This is because, like anyone who has a certain tool or device involved in their trade, writers are particular about their notebooks. Whether it’s a yellow legal pad tucked into a briefcase, a flip up notepad seemingly made for an old-timey beat reporter, or a leather-bound book that looks like it contains riddles about the location of the Holy Grail, writers have a preference. They don’t deviate. It feels wrong to them, like hammering a nail with a fish stick.
Like all writers, I believe I have found the perfect notebook. For me, the crown jewel is The Rollbahn Spiral Mini Memo Notebook. The dark blue color is best, but allowances can be made—it’s smartly sized and beautifully designed. It has become, over the years I’ve carried one, one of my top two favorite extremities.
First, the size.
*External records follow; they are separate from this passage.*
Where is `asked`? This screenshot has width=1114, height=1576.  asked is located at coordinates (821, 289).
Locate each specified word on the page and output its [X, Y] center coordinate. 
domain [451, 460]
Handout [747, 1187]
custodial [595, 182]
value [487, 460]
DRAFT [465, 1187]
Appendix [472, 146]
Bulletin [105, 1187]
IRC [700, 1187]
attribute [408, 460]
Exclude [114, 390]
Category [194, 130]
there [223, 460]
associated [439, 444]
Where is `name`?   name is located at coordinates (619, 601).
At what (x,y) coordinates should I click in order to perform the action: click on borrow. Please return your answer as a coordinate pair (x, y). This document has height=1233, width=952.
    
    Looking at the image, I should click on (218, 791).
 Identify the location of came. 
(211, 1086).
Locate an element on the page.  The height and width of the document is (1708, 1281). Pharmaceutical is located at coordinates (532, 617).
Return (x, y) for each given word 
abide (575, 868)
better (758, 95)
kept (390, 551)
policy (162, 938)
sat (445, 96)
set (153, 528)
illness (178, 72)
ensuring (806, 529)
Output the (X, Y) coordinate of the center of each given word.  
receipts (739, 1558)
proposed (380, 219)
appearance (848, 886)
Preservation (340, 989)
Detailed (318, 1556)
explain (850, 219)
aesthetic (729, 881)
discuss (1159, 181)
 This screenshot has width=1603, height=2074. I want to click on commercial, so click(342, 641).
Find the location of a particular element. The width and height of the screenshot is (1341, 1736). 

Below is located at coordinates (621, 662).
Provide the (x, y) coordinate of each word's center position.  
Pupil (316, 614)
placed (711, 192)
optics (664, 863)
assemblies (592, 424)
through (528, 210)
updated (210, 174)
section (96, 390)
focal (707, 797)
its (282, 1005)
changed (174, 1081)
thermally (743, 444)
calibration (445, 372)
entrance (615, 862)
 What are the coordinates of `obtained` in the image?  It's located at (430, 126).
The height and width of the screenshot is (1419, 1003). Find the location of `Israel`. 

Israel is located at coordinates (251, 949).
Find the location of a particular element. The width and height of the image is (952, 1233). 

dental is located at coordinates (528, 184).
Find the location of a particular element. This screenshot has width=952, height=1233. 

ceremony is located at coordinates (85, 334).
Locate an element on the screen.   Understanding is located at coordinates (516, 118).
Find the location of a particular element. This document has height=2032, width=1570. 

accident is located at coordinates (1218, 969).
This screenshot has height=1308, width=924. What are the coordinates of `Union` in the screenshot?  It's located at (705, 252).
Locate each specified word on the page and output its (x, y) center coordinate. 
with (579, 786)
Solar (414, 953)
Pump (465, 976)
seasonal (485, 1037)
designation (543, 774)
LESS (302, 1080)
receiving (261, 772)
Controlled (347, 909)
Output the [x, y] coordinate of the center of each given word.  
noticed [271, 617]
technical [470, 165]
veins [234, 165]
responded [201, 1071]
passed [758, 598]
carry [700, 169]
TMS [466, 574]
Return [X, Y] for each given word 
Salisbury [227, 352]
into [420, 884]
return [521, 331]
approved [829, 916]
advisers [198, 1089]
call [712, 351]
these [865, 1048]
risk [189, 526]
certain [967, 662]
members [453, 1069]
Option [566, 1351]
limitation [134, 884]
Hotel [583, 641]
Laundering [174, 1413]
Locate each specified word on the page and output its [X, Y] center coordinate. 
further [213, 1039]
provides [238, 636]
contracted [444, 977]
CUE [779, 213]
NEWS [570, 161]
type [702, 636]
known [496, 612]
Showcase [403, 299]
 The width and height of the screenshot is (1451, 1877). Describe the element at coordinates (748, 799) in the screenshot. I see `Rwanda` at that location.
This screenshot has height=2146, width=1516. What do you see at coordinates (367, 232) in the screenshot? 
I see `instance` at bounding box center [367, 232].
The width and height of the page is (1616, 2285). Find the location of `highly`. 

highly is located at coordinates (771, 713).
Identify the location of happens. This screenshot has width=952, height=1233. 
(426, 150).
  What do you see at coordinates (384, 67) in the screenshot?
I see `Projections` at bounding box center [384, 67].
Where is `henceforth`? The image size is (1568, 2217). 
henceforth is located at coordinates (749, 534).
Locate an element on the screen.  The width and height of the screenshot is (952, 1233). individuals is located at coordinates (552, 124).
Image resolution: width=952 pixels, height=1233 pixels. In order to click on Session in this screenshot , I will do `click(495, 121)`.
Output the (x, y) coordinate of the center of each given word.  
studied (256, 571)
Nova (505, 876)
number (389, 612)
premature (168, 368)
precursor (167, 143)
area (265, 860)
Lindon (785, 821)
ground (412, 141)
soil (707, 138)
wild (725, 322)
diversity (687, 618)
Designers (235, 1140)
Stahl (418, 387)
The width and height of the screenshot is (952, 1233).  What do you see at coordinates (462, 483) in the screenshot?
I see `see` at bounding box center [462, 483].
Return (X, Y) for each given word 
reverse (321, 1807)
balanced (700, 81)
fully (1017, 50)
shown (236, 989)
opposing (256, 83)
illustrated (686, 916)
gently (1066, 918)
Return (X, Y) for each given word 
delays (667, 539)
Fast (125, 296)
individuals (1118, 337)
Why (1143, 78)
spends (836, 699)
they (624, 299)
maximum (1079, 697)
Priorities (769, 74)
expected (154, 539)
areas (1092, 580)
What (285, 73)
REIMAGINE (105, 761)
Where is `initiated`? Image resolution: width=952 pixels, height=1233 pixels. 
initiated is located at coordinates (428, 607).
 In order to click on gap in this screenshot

The Rollbahn Spiral Mini (RSM) slips into every blazer or jacket pocket without fail. I travel without a bag all the time to work, and never leave home without the RSM in my pocket. (In the colder months, with a more structured coat, I’ve also been known to leave my laptop at home and just take this foldable bluetooth keyboard and my phone.)
Second, the notebookness. The RSM is spiral bound, which means it lays flat on the surface you’re writing on and creates a sheath for a pen. And not just any pen. Bar pens – the thin, twisty-top ones with the clip—slip perfectly into the RSM spiral.
(A note on the above: Moleskine people do that thing where they close the book over the pen it’s bound in place by the elastic loop. This is not what the pen wants, not what the elastic is for, and a quick way to bend a notebook.)
The page and paper quality of these books is also unmatched. Unlike the larger formats of Rollbahn’s spiral bound series, like the popular A5 notebook size, the mini doesn’t have perforated lines to tear out the pages from the book evenly. While one may think that this makes the notebook less useful, consider this: how many times do you use ripped-out notebook paper for a document so precious that it needs a perfect edge? Also, how many times have you been writing close to the middle margin when the point of your pen or pencil has punctured that perforated line? Lastly, I always opt for the grid-lined notebook, as opposed to college ruled or blank, because I’m all about structure when I’m taking down notes.
The main issue with this size of Rollbahn is that they can be hard to find. Even your more posh stationary stores don’t have them sometimes. That’s why when I buy them, I usually take home about a dozen of them. Luckily, Archer Paper now sells them for a steal. I, for one, am stocking up.